INSTRUCTIONS TO FOLLOW: Every entry needs to be printed exactly, please.

——————————

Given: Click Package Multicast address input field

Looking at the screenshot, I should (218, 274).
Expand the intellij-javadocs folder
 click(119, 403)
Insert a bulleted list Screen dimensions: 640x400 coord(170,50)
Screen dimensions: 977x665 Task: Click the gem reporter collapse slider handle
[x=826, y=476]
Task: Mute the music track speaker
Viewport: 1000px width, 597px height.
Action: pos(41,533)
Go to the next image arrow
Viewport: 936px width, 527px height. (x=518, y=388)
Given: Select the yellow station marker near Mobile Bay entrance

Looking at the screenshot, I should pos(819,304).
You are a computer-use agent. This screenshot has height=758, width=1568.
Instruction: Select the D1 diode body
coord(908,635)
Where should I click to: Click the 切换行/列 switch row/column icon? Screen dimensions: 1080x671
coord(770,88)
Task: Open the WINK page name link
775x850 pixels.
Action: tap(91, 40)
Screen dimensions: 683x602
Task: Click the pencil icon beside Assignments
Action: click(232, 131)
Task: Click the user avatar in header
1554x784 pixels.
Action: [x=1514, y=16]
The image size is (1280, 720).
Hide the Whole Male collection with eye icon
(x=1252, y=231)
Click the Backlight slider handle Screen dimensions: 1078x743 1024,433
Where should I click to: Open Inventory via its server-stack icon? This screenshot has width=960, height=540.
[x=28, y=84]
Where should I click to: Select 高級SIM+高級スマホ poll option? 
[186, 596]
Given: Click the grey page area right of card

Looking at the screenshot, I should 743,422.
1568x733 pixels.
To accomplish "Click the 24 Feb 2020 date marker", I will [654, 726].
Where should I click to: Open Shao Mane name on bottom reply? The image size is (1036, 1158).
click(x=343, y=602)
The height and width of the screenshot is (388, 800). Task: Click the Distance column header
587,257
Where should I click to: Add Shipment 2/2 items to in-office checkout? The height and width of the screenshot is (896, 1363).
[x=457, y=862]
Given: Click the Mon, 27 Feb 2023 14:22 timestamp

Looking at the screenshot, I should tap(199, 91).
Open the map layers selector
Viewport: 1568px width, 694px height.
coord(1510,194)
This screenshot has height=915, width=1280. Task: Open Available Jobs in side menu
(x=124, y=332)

——————————

SOLUTION TO THE PROBLEM:
Given: Click Package Multicast address input field

Looking at the screenshot, I should (218, 274).
Expand the intellij-javadocs folder
 click(119, 403)
Insert a bulleted list Screen dimensions: 640x400 coord(170,50)
Screen dimensions: 977x665 Task: Click the gem reporter collapse slider handle
[x=826, y=476]
Task: Mute the music track speaker
Viewport: 1000px width, 597px height.
Action: pos(41,533)
Go to the next image arrow
Viewport: 936px width, 527px height. (x=518, y=388)
Given: Select the yellow station marker near Mobile Bay entrance

Looking at the screenshot, I should pos(819,304).
You are a computer-use agent. This screenshot has height=758, width=1568.
Instruction: Select the D1 diode body
coord(908,635)
Where should I click to: Click the 切换行/列 switch row/column icon? Screen dimensions: 1080x671
coord(770,88)
Task: Open the WINK page name link
775x850 pixels.
Action: tap(91, 40)
Screen dimensions: 683x602
Task: Click the pencil icon beside Assignments
Action: click(232, 131)
Task: Click the user avatar in header
1554x784 pixels.
Action: [x=1514, y=16]
The image size is (1280, 720).
Hide the Whole Male collection with eye icon
(x=1252, y=231)
Click the Backlight slider handle Screen dimensions: 1078x743 1024,433
Where should I click to: Open Inventory via its server-stack icon? This screenshot has width=960, height=540.
[x=28, y=84]
Where should I click to: Select 高級SIM+高級スマホ poll option? 
[186, 596]
Given: Click the grey page area right of card

Looking at the screenshot, I should 743,422.
1568x733 pixels.
To accomplish "Click the 24 Feb 2020 date marker", I will [654, 726].
Where should I click to: Open Shao Mane name on bottom reply? The image size is (1036, 1158).
click(x=343, y=602)
The height and width of the screenshot is (388, 800). Task: Click the Distance column header
587,257
Where should I click to: Add Shipment 2/2 items to in-office checkout? The height and width of the screenshot is (896, 1363).
[x=457, y=862]
Given: Click the Mon, 27 Feb 2023 14:22 timestamp

Looking at the screenshot, I should tap(199, 91).
Open the map layers selector
Viewport: 1568px width, 694px height.
coord(1510,194)
This screenshot has height=915, width=1280. Task: Open Available Jobs in side menu
(x=124, y=332)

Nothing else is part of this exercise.